===== INPUT FOR THIS TASK =====

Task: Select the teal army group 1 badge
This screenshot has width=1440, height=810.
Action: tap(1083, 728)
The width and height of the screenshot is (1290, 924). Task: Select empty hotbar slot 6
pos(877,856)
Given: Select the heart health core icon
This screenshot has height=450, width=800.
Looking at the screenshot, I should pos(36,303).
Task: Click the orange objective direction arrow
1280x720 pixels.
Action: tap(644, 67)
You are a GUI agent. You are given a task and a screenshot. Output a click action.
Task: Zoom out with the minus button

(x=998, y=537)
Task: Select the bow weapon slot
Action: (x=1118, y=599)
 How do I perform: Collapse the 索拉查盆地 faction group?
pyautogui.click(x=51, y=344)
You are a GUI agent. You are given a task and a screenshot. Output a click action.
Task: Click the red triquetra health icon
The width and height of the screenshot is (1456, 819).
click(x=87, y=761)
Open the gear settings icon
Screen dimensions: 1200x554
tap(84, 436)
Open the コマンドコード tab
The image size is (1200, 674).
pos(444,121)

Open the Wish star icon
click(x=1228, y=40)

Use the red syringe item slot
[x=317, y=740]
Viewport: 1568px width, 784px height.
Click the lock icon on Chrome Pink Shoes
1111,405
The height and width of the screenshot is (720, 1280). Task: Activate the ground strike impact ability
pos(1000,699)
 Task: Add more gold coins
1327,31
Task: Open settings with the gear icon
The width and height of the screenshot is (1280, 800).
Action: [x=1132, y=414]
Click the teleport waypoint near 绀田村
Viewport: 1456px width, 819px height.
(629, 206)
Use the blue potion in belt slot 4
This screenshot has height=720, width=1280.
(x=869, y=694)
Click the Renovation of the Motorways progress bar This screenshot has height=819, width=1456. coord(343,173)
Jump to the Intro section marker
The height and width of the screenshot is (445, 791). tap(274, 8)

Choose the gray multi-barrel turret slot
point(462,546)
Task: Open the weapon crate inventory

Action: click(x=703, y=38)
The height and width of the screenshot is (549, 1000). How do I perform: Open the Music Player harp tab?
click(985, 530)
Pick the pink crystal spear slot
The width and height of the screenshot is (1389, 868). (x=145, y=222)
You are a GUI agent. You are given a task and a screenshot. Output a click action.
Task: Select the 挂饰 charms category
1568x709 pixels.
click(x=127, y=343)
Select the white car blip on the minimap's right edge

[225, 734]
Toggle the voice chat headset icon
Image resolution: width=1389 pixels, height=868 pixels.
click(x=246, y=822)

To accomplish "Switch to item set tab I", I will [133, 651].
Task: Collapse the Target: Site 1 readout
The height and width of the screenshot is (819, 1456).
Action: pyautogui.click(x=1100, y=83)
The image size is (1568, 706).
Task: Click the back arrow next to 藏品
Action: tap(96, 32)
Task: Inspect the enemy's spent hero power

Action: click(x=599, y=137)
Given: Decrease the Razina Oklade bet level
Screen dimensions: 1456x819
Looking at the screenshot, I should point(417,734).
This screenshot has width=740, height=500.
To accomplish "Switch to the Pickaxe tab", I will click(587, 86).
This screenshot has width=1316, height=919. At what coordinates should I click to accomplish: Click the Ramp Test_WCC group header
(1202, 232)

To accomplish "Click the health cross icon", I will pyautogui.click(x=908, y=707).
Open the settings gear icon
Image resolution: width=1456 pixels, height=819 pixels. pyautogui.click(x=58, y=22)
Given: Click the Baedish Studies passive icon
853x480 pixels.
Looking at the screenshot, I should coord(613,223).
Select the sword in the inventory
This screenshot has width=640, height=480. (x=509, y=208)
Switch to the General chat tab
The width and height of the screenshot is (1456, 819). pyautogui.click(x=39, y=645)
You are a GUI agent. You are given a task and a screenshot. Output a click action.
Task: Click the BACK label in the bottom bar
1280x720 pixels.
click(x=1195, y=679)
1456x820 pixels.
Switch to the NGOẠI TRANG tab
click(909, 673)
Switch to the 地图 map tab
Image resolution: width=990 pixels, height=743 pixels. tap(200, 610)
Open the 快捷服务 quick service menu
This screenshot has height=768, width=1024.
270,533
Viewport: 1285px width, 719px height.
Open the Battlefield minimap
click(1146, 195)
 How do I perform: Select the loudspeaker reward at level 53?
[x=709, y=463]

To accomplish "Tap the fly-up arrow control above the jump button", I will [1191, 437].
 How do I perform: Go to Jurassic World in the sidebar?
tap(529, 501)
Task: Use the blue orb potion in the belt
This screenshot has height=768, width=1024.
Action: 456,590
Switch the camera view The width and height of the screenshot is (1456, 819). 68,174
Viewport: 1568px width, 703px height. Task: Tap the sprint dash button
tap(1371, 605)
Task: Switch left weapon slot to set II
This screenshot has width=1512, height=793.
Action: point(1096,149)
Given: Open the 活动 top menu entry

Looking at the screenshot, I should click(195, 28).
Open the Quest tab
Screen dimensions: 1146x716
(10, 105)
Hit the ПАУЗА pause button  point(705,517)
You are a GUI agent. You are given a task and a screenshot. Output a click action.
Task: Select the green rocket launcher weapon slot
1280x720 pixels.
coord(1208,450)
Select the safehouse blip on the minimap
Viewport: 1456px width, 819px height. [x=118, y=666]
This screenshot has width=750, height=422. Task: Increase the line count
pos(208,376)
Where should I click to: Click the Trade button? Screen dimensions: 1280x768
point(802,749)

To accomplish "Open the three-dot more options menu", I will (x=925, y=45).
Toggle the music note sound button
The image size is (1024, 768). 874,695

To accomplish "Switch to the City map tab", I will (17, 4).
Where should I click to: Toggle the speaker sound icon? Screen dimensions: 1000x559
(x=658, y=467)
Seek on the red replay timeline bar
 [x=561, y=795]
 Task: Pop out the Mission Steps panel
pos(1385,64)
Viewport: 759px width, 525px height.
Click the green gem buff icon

=====

* [DIRECTION]:
Swap "hotbar" for "toolbar" throughout the lines above, and keep everything else identical.

* [RESPONSE TO THIS TASK]:
Task: Select the teal army group 1 badge
This screenshot has width=1440, height=810.
Action: tap(1083, 728)
The width and height of the screenshot is (1290, 924). Task: Select empty toolbar slot 6
pos(877,856)
Given: Select the heart health core icon
This screenshot has height=450, width=800.
Looking at the screenshot, I should pos(36,303).
Task: Click the orange objective direction arrow
1280x720 pixels.
Action: tap(644, 67)
You are a GUI agent. You are given a task and a screenshot. Output a click action.
Task: Zoom out with the minus button

(x=998, y=537)
Task: Select the bow weapon slot
Action: (x=1118, y=599)
 How do I perform: Collapse the 索拉查盆地 faction group?
pyautogui.click(x=51, y=344)
You are a GUI agent. You are given a task and a screenshot. Output a click action.
Task: Click the red triquetra health icon
The width and height of the screenshot is (1456, 819).
click(x=87, y=761)
Open the gear settings icon
Screen dimensions: 1200x554
tap(84, 436)
Open the コマンドコード tab
The image size is (1200, 674).
pos(444,121)

Open the Wish star icon
click(x=1228, y=40)

Use the red syringe item slot
[x=317, y=740]
Viewport: 1568px width, 784px height.
Click the lock icon on Chrome Pink Shoes
1111,405
The height and width of the screenshot is (720, 1280). Task: Activate the ground strike impact ability
pos(1000,699)
 Task: Add more gold coins
1327,31
Task: Open settings with the gear icon
The width and height of the screenshot is (1280, 800).
Action: [x=1132, y=414]
Click the teleport waypoint near 绀田村
Viewport: 1456px width, 819px height.
(629, 206)
Use the blue potion in belt slot 4
This screenshot has height=720, width=1280.
(x=869, y=694)
Click the Renovation of the Motorways progress bar This screenshot has height=819, width=1456. coord(343,173)
Jump to the Intro section marker
The height and width of the screenshot is (445, 791). tap(274, 8)

Choose the gray multi-barrel turret slot
point(462,546)
Task: Open the weapon crate inventory

Action: click(x=703, y=38)
The height and width of the screenshot is (549, 1000). How do I perform: Open the Music Player harp tab?
click(985, 530)
Pick the pink crystal spear slot
The width and height of the screenshot is (1389, 868). (x=145, y=222)
You are a GUI agent. You are given a task and a screenshot. Output a click action.
Task: Select the 挂饰 charms category
1568x709 pixels.
click(x=127, y=343)
Select the white car blip on the minimap's right edge

[225, 734]
Toggle the voice chat headset icon
Image resolution: width=1389 pixels, height=868 pixels.
click(x=246, y=822)

To accomplish "Switch to item set tab I", I will [133, 651].
Task: Collapse the Target: Site 1 readout
The height and width of the screenshot is (819, 1456).
Action: pyautogui.click(x=1100, y=83)
The image size is (1568, 706).
Task: Click the back arrow next to 藏品
Action: tap(96, 32)
Task: Inspect the enemy's spent hero power

Action: click(x=599, y=137)
Given: Decrease the Razina Oklade bet level
Screen dimensions: 1456x819
Looking at the screenshot, I should point(417,734).
This screenshot has width=740, height=500.
To accomplish "Switch to the Pickaxe tab", I will click(587, 86).
This screenshot has width=1316, height=919. At what coordinates should I click to accomplish: Click the Ramp Test_WCC group header
(1202, 232)

To accomplish "Click the health cross icon", I will pyautogui.click(x=908, y=707).
Open the settings gear icon
Image resolution: width=1456 pixels, height=819 pixels. pyautogui.click(x=58, y=22)
Given: Click the Baedish Studies passive icon
853x480 pixels.
Looking at the screenshot, I should coord(613,223).
Select the sword in the inventory
This screenshot has width=640, height=480. (x=509, y=208)
Switch to the General chat tab
The width and height of the screenshot is (1456, 819). pyautogui.click(x=39, y=645)
You are a GUI agent. You are given a task and a screenshot. Output a click action.
Task: Click the BACK label in the bottom bar
1280x720 pixels.
click(x=1195, y=679)
1456x820 pixels.
Switch to the NGOẠI TRANG tab
click(909, 673)
Switch to the 地图 map tab
Image resolution: width=990 pixels, height=743 pixels. tap(200, 610)
Open the 快捷服务 quick service menu
This screenshot has height=768, width=1024.
270,533
Viewport: 1285px width, 719px height.
Open the Battlefield minimap
click(1146, 195)
 How do I perform: Select the loudspeaker reward at level 53?
[x=709, y=463]

To accomplish "Tap the fly-up arrow control above the jump button", I will [1191, 437].
 How do I perform: Go to Jurassic World in the sidebar?
tap(529, 501)
Task: Use the blue orb potion in the belt
This screenshot has height=768, width=1024.
Action: 456,590
Switch the camera view The width and height of the screenshot is (1456, 819). 68,174
Viewport: 1568px width, 703px height. Task: Tap the sprint dash button
tap(1371, 605)
Task: Switch left weapon slot to set II
This screenshot has width=1512, height=793.
Action: point(1096,149)
Given: Open the 活动 top menu entry

Looking at the screenshot, I should click(195, 28).
Open the Quest tab
Screen dimensions: 1146x716
(10, 105)
Hit the ПАУЗА pause button  point(705,517)
You are a GUI agent. You are given a task and a screenshot. Output a click action.
Task: Select the green rocket launcher weapon slot
1280x720 pixels.
coord(1208,450)
Select the safehouse blip on the minimap
Viewport: 1456px width, 819px height. [x=118, y=666]
This screenshot has width=750, height=422. Task: Increase the line count
pos(208,376)
Where should I click to: Click the Trade button? Screen dimensions: 1280x768
point(802,749)

To accomplish "Open the three-dot more options menu", I will (x=925, y=45).
Toggle the music note sound button
The image size is (1024, 768). 874,695

To accomplish "Switch to the City map tab", I will (17, 4).
Where should I click to: Toggle the speaker sound icon? Screen dimensions: 1000x559
(x=658, y=467)
Seek on the red replay timeline bar
 [x=561, y=795]
 Task: Pop out the Mission Steps panel
pos(1385,64)
Viewport: 759px width, 525px height.
Click the green gem buff icon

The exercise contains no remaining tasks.